[Pixel coordinate grounding data]
__________________________________________________
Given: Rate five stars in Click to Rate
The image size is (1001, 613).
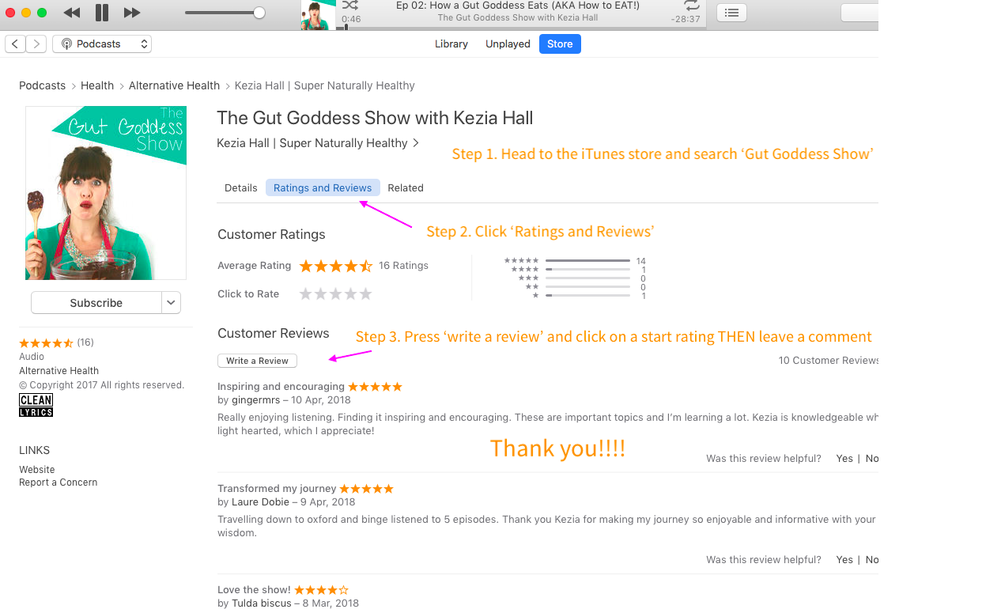Looking at the screenshot, I should click(365, 294).
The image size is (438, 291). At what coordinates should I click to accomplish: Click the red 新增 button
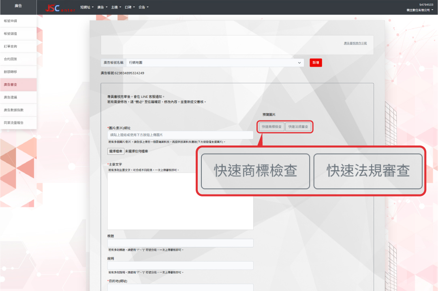(x=316, y=63)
__________________________________________________
Every word of the data should be reproduced exactly; please omit any pictures.

Given: Rate five stars in Click to Rate
The image size is (1001, 613).
Looking at the screenshot, I should click(365, 294).
The image size is (438, 291). At what coordinates should I click to accomplish: Click the red 新增 button
(x=316, y=63)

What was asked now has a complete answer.